La logique de priorisation des outils reste explicite dans l'architecture proposée par Anthropic. Claude mobilise en premier lieu le connecteur le plus précis disponible pour une tâche donnée. Le contrôle direct de l'écran intervient en substitution, là où aucune intégration structurée ne couvre le besoin. Ce positionnement évite l'instrumentation aveugle et préserve la traçabilité des actions, un point central pour les équipes DSI attentives à la gouvernance des agents déployés en environnement de production.

Dispatch : piloter Claude depuis un téléphone

Dispatch, lancé la semaine précédant cette annonce, étend la continuité conversationnelle entre le téléphone et le bureau. L'utilisateur assigne une tâche depuis son mobile, passe à autre chose, puis retrouve le travail accompli à son retour sur l'ordinateur. La fonctionnalité, disponible initialement dans Claude Cowork, est désormais aussi intégrée à Claude Code. Elle permet de programmer des tâches récurrentes, par exemple la consultation automatique de courriels chaque matin ou l'extraction hebdomadaire de métriques, sans intervention manuelle à chaque occurrence.

L'association de Dispatch avec le contrôle direct de l'ordinateur ouvre des scénarios de délégation concrète. Un développeur peut demander depuis son téléphone à Claude de modifier du code dans son environnement de développement intégré, d'exécuter les tests correspondants et de soumettre une demande de fusion, pendant qu'il est en déplacement. Un autre exemple cité par Anthropic concerne la préparation d'un rapport de synthèse matinale pendant le trajet en transport en commun, ou le maintien d'un projet d'impression 3D selon un plan initial sans supervision continue.

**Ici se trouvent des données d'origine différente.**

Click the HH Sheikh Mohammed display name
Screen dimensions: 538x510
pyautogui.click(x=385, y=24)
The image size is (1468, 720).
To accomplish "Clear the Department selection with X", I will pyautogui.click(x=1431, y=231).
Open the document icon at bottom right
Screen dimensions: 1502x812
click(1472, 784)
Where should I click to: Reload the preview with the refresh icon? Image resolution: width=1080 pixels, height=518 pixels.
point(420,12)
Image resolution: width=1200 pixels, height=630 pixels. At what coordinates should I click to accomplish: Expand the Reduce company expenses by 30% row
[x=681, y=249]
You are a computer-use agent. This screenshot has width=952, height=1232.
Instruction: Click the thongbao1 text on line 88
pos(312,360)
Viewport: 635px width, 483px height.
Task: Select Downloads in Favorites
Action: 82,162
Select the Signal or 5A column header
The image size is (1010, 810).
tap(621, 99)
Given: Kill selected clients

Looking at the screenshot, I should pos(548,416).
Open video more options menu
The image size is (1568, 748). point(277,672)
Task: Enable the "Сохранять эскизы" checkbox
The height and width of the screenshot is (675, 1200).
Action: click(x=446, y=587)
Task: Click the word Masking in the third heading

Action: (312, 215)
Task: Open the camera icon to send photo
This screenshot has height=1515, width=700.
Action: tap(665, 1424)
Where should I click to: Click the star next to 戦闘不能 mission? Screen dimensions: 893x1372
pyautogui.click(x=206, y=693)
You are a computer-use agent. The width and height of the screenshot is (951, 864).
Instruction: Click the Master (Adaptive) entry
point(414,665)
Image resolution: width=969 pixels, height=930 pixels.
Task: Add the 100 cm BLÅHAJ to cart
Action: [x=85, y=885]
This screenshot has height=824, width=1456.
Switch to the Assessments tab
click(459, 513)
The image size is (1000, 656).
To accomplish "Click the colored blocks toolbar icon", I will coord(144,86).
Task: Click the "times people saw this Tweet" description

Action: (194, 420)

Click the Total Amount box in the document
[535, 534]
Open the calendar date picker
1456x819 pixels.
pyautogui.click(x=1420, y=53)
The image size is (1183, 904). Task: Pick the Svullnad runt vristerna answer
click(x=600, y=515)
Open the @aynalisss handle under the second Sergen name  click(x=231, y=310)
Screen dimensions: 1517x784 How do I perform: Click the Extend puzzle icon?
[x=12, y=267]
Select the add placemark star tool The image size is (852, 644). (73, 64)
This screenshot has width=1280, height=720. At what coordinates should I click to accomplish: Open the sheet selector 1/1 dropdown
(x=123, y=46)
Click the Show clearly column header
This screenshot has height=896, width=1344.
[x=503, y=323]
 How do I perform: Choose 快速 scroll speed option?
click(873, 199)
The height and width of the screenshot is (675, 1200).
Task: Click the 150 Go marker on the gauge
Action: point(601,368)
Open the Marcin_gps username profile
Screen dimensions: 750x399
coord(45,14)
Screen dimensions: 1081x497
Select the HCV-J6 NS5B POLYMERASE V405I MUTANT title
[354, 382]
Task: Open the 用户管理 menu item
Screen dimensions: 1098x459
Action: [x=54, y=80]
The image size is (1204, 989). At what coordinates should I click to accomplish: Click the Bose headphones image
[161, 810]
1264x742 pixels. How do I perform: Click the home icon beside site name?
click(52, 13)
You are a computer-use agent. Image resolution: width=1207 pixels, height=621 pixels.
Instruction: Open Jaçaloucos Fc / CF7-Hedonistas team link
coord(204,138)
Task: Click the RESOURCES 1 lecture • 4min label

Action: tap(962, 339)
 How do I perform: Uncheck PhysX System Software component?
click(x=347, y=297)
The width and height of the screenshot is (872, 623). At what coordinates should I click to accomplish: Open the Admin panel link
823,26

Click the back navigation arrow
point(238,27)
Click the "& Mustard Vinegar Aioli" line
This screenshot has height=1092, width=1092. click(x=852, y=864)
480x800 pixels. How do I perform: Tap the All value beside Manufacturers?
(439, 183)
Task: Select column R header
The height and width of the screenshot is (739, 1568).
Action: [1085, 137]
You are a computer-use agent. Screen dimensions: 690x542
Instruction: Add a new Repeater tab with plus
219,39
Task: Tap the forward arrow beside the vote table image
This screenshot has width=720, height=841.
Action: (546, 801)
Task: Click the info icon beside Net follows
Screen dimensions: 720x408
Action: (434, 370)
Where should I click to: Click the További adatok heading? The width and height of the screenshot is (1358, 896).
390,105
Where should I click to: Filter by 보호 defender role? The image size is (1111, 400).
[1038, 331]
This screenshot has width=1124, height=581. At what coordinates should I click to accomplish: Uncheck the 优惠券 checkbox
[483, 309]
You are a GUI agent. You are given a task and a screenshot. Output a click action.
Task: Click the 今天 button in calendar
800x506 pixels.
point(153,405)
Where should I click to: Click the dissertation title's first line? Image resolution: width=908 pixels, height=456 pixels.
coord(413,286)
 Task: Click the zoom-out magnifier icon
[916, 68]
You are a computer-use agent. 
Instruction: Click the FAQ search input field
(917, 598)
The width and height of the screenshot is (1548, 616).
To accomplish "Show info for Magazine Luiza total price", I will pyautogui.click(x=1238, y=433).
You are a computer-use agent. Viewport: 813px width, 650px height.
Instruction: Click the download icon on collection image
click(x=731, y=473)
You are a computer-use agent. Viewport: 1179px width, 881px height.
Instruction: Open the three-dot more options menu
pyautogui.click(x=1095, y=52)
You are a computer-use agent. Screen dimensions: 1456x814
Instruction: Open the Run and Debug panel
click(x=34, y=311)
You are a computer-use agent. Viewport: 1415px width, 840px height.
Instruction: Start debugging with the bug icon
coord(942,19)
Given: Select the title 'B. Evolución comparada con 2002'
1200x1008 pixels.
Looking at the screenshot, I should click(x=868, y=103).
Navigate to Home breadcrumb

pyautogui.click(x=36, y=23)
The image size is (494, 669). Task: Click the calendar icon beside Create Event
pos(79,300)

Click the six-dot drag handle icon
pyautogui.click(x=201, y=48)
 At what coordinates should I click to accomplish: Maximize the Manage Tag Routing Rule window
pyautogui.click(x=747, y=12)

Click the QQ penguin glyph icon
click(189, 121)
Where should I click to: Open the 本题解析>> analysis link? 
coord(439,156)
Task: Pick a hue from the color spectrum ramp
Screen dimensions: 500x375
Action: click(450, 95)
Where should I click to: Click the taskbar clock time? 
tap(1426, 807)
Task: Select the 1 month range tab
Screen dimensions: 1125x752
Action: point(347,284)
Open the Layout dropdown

Un système de détection des injections de prompt

Anthropic accompagne ce lancement d'une mise en garde explicite sur la maturité de la fonctionnalité. Le contrôle de l'ordinateur reste moins fiable que la génération de texte ou le traitement de code, et des erreurs peuvent survenir sur des tâches complexes. L'entreprise recommande de démarrer avec des applications de confiance, en évitant les données sensibles dans un premier temps. Certaines applications sont exclues par défaut du périmètre accessible.

Les mécanismes de sécurité mis en place reposent sur plusieurs couches. Un système de détection des injections de prompt, vecteur d'attaque spécifique aux agents capables de lire et d'interpréter du contenu depuis l'environnement, analyse en temps réel les activations du modèle pendant qu'il opère sur l'écran. Par ailleurs, Claude sollicite explicitement une autorisation avant d'accéder à une nouvelle application, et l'utilisateur peut interrompre l'exécution à tout moment. Ce dispositif répond aux exigences minimales attendues dans un contexte professionnel où l'agent agit en dehors du périmètre habituel des intégrations contrôlées.

Une capacité qui redéfinit la notion de délégation

Pour les équipes informatiques qui évaluent le déploiement d'agents dans leurs organisations, cette annonce pose une question de gouvernance dérangeante. Un agent capable de contrôler un ordinateur agit sur les fonctionnalités des applications métier, qu'elles disposent ou non d'une API. Le périmètre d'action potentiel dépasse celui d'un simple chatbot ou d'un assistant connecté à quelques outils, et recouvre l'ensemble de ce qu'un collaborateur humain peut faire depuis son poste de travail.

Anthropic positionne cette évolution comme une prévisualisation de recherche destinée à collecter des retours de terrain sur les usages et les limitations rencontrées, selon la démarche déjà suivie pour Claude Cowork. La disponibilité est pour l'instant restreinte aux abonnements Pro et Max, avec une extension probable aux offres équipes et entreprises à mesure que la fiabilité progresse. Pour les DSI, la question centrale sera celle du cadre d'autorisation et de traçabilité requis avant d'étendre ces capacités à des environnements sensibles.